KC, our content strategist, would attend those meetings and make adjustments to the emails as needed.

Usability testing to get feedback and improve the emails

Prototype

Stephanie, KC, and I created a research study for the emails:

  • Goal: Validate email designs, content, and CTAs based on customer comprehension and expectations

  • Tasks:

    • Have patients view each email subject/preview and state their expectations of what the email will contain

    • When patients see the email, ask if their expectations were met and why

    • Ask what they see in the email and what they think they can do

    • Ask what they expect the CTAs do ("Start PreCheck-in," "Add to calendar," "Get directions," etc)

    • Ask what the purpose of the email is to test comprehension

Usability testing prototype including confirmation, 7-day, day-before, and T-120 reminder emails

Prototype of mailboxes, confirmation emails, and reminder emails was created by James and Stephanie.

Usability testing feedback

We submitted the test to usertesting.com and Stephanie took notes on all of the videos.

Usability testing feedback (2)

I did the analysis of the testing by reviewing notes for each question, drawing conclusions, and then matching the insights to our research goals and objectives.

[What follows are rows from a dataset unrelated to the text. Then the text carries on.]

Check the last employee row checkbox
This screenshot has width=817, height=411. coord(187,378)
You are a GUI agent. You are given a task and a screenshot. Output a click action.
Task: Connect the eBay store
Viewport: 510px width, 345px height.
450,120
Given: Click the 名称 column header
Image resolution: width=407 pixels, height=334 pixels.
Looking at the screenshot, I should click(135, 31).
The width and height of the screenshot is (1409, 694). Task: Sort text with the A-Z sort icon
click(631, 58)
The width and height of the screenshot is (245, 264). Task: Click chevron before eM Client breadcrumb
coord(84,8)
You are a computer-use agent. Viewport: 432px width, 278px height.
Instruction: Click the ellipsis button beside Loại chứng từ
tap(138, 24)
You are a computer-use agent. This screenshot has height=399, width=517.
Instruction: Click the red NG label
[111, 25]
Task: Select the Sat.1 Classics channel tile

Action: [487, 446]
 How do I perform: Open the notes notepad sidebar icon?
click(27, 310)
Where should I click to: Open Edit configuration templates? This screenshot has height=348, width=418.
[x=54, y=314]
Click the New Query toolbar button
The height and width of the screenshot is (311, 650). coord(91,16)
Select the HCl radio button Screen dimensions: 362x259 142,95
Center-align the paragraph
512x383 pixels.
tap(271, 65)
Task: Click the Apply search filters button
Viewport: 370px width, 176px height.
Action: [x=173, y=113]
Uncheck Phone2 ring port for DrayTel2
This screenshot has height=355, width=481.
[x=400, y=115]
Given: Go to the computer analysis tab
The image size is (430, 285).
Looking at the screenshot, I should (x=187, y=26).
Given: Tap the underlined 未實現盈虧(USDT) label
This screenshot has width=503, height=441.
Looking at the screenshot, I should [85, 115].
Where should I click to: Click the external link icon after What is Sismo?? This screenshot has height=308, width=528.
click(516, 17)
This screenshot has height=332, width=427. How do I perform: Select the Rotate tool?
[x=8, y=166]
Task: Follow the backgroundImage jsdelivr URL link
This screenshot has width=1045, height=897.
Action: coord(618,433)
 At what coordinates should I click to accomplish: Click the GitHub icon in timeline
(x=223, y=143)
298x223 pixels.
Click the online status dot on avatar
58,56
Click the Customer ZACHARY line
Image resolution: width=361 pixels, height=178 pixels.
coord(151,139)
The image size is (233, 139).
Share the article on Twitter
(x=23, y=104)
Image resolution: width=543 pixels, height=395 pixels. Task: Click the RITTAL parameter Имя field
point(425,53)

Summary of email usability testing feedback

After testing and analyzing, we learned:

  • All participants understood the main purpose of each email

  • All participants said the emails have the right information, it matched their expectations, and nothing was missing

  • A majority of participants would use "Add to calendar," but had no expectation as to what it would do, which app it would open, or what information would be included in the invite

  • A few participants could not find the "reschedule/cancel" link, so we needed to make it more visible

  • Some participants confused "PreCheck-in" and "Check-in" which are two different processes

  • A few participants misunderstood the check-in process, thinking they could check-in before arriving to MinuteClinic, which is not how the process works

Usability testing feedback noting that check-in language was confusing
Usability testing feedback where people found reminders helpful

Stephanie and I put a presentation together and presented the findings to our design team, design leadership, Product leadership, architecture, and engineering.

Next steps were to make adjustments based on learnings:

  • For MVP, remove "Add to calendar" and replace with the specific app, "Add to Google calendar" and "Add to Apple calendar"

  • Visually emphasize the "reschedule/cancel" link so participants can find it

  • Conduct a study on "PreCheck-in" and "Check-in" terminology to ensure participants understand what they're expected to do and know they have to be at the MinuteClinic to check in

Result

My team successfully executed on the strategy of consolidating confirmation emails:

  • Consistent design, branding, and content for 6 lines of business

  • Less content to manage for our team if changes come up

  • Better expectations for customers around confirmation of their visits and next steps

  • Validated through usability testing and approved by stakeholders

Old vs. new emails

Pictured are some examples of consolidated emails (each line of business has the former design and the new design next to it).